── INPUT ──

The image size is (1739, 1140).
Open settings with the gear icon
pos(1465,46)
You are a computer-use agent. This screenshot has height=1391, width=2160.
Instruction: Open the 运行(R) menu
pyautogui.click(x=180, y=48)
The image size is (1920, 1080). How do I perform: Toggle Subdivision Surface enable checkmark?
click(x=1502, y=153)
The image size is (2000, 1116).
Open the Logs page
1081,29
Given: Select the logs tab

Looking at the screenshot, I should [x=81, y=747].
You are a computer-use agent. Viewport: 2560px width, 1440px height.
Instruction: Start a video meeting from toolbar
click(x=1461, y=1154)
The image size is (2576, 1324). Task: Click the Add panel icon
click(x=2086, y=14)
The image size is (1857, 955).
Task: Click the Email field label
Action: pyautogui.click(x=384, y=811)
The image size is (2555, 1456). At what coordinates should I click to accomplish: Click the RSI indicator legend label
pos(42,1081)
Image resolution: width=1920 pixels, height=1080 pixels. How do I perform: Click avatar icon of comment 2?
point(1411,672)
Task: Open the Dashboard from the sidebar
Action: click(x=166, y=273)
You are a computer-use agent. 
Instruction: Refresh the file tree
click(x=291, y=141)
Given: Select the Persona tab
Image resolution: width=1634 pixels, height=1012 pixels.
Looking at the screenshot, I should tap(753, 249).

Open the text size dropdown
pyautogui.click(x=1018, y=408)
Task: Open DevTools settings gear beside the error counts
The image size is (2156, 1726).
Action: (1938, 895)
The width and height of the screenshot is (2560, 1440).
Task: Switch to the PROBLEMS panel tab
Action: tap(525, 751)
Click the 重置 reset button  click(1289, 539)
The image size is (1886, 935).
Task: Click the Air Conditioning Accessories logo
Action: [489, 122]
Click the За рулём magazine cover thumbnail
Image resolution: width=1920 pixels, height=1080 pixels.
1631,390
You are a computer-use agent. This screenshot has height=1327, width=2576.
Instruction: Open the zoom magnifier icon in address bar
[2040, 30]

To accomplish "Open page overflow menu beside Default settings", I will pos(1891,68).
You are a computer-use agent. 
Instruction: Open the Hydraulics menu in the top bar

───

With the line holding "You are a computer-use agent. Viewport: 2560px" as the first and the line holding "Task: Open DevTools" as the last, please transcribe exactly the lines of the material above in that range and nothing else.

— SOLUTION TO THE EXERCISE —
You are a computer-use agent. Viewport: 2560px width, 1440px height.
Instruction: Start a video meeting from toolbar
click(x=1461, y=1154)
The image size is (2576, 1324). Task: Click the Add panel icon
click(x=2086, y=14)
The image size is (1857, 955).
Task: Click the Email field label
Action: pyautogui.click(x=384, y=811)
The image size is (2555, 1456). At what coordinates should I click to accomplish: Click the RSI indicator legend label
pos(42,1081)
Image resolution: width=1920 pixels, height=1080 pixels. How do I perform: Click avatar icon of comment 2?
point(1411,672)
Task: Open the Dashboard from the sidebar
Action: click(x=166, y=273)
You are a computer-use agent. 
Instruction: Refresh the file tree
click(x=291, y=141)
Given: Select the Persona tab
Image resolution: width=1634 pixels, height=1012 pixels.
Looking at the screenshot, I should tap(753, 249).

Open the text size dropdown
pyautogui.click(x=1018, y=408)
Task: Open DevTools settings gear beside the error counts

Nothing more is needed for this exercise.